Maya abrió la boca para replicar, pero las palabras se le quedaron atoradas en la garganta. La voz de Lucas no era una súplica, era una orden. Y la mirada de sus ojos verdes era tan intensa que, por primera vez en su vida, se sintió intimidada. Nunca nadie le había hablado así, ni siquiera su propio padre.

-Ahora -continuó Lucas, señalando una de las viejas bombas de agua manuales cerca de un abrevadero-. Ve allí, lávate lo que puedas y luego ve a la casa de empleados. Tu habitación es la del fondo. Hay ropa de trabajo que te servirá, aunque dudo que encuentres algo de tu talla entre la ropa vieja.

La humillación de tener que lavarse bajo una bomba de agua frente a todos los curiosos, y luego usar ropa usada, fue un golpe más. Pero la mirada de Lucas no le dio opción. Con los labios apretados en una línea fina, Maya se dirigió con pasos rígidos hacia la bomba. Cada movimiento era un recordatorio del barro pegajoso en su piel y de la mirada despectiva de Lucas.

Mientras se acercaba, uno de los trabajadores, un hombre de mediana edad con un sombrero de paja y una sonrisa amable, se acercó a Lucas en voz baja. -¿Está todo bien, jefe? ¿Quién es esta señorita?

Lucas suspiró, observando cómo Maya intentaba inútilmente quitarse el lodo con sus delicadas manos. -Es la nueva empleada, Juan.
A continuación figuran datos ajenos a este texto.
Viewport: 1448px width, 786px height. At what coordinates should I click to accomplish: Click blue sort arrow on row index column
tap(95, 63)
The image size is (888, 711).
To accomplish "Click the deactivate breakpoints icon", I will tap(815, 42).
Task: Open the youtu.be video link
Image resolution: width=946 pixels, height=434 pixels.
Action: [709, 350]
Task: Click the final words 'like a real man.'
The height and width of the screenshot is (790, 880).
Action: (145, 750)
Hija de un amigo de mi padre. Parece que tiene una idea muy diferente de lo que es trabajar en el campo.

Juan asintió, su sonrisa se ensanchó. -Ya veo. Esto va a ser interesante.
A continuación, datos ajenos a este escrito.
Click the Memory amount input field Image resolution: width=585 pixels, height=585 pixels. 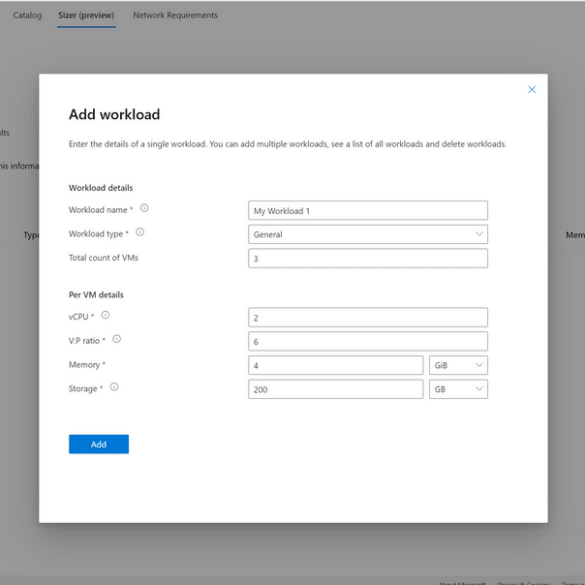coord(335,365)
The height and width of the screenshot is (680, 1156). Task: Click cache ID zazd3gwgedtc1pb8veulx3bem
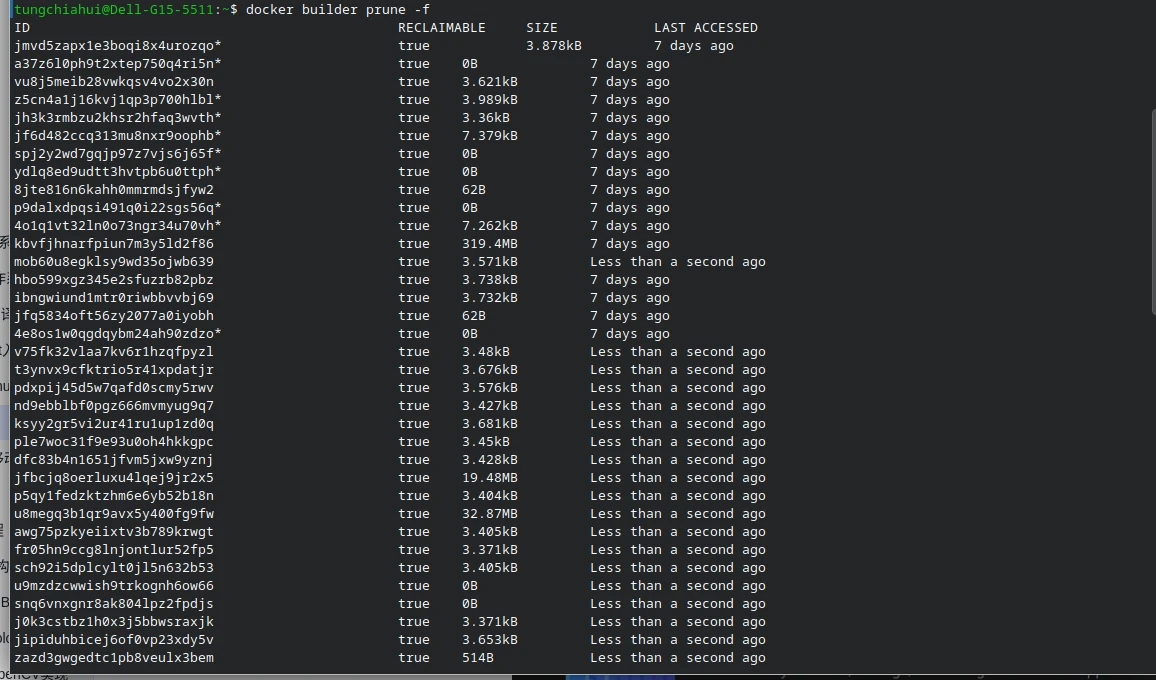point(114,657)
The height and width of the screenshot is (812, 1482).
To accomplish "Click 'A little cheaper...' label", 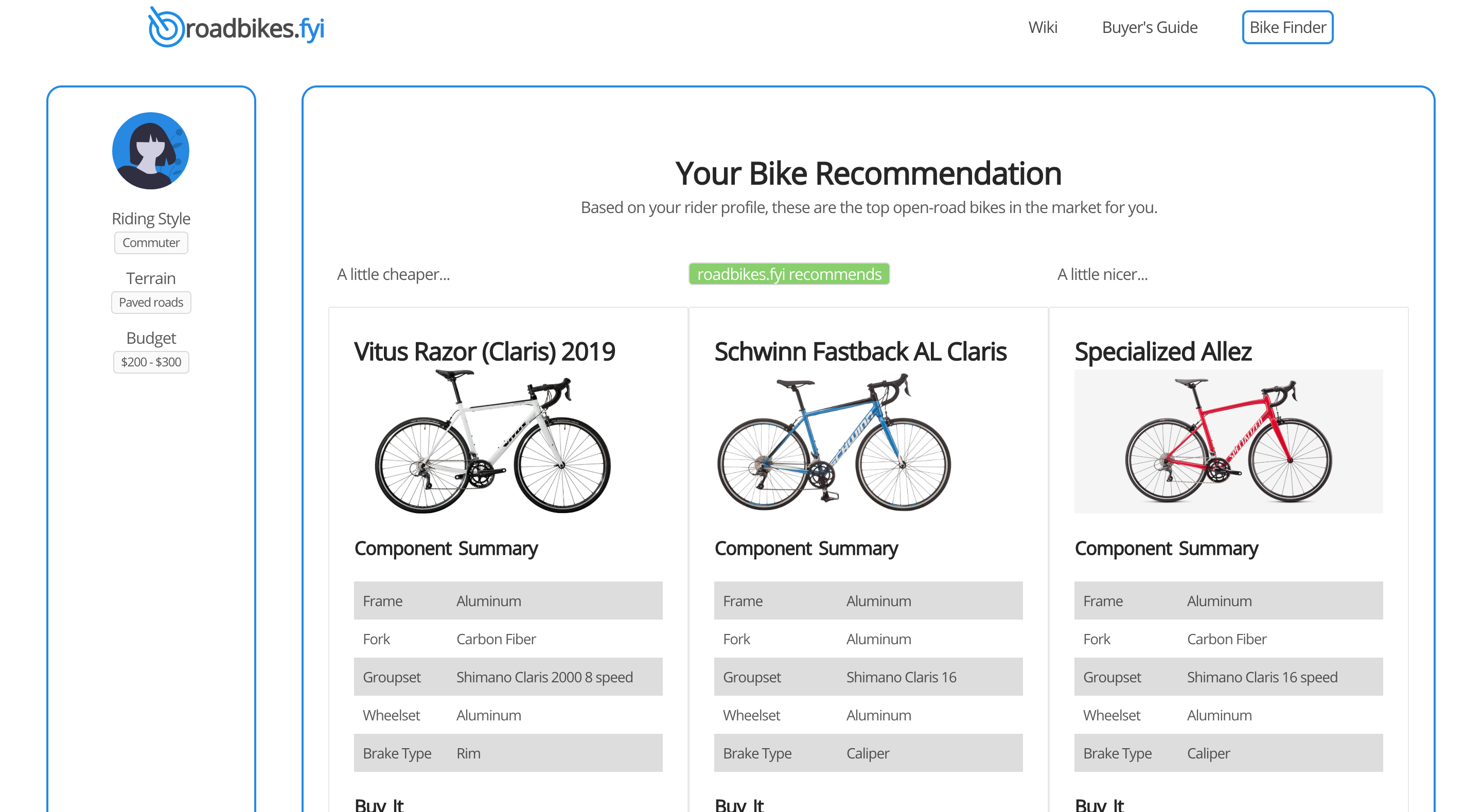I will tap(394, 274).
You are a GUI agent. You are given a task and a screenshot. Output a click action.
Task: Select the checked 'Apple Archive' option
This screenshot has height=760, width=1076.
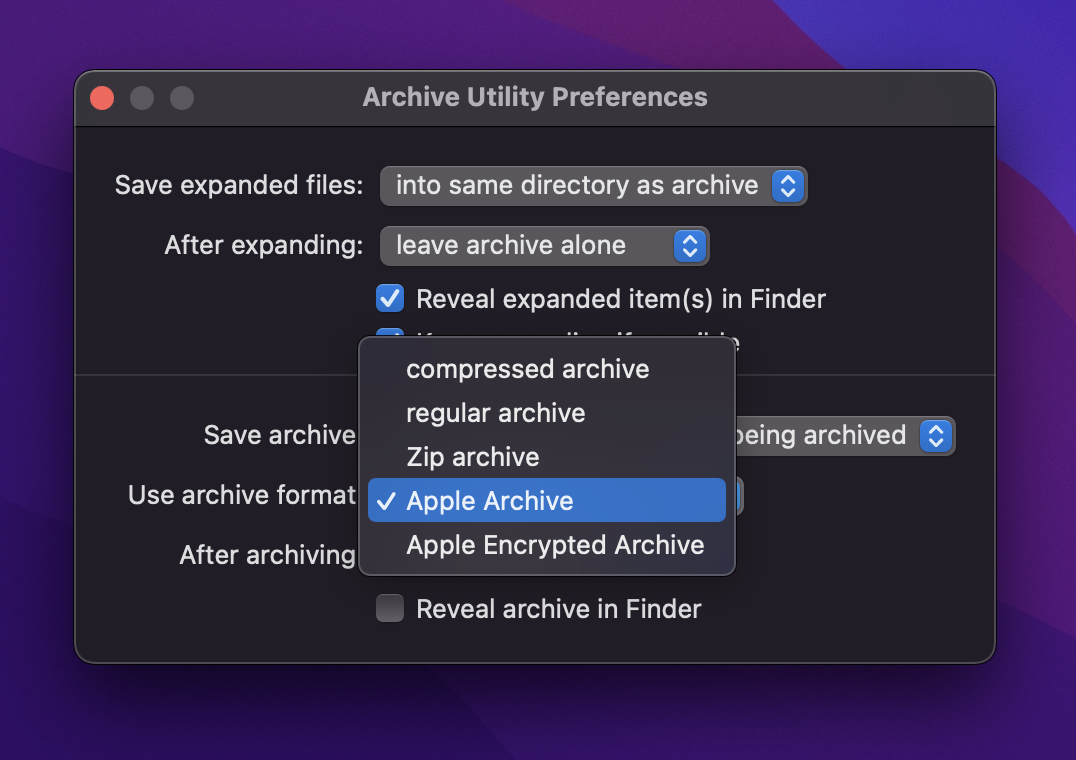[489, 501]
Maya logró quitarse la mayor parte del barro con el agua fría, sintiendo que cada gota era una punzada en su orgullo. Con el cabello pegado a la cara y las ropas empapadas y pesadas, se dirigió a la casa de empleados. La habitación era tal como Lucas la había descrito: espartana, con una cama sencilla y un armario pequeño. Dentro, encontró algunas camisetas viejas, pantalones de tela gruesa y unas botas de goma que le parecieron gigantescas.

La realidad finalmente comenzó a asentarse con fuerza. No era un viaje de negocios. No era una aventura exótica. Era un castigo. Y el hombre a cargo de su condena era ese Lucas Vargas, el tipo arrogante y, a su pesar, atractivo, que la había salpicado y que ahora la miraba como si fuera una plaga. La negación se desvaneció por completo, dejando paso a una mezcla de desesperación y una feroz determinación. Ella no se rompería. No le daría la satisfacción.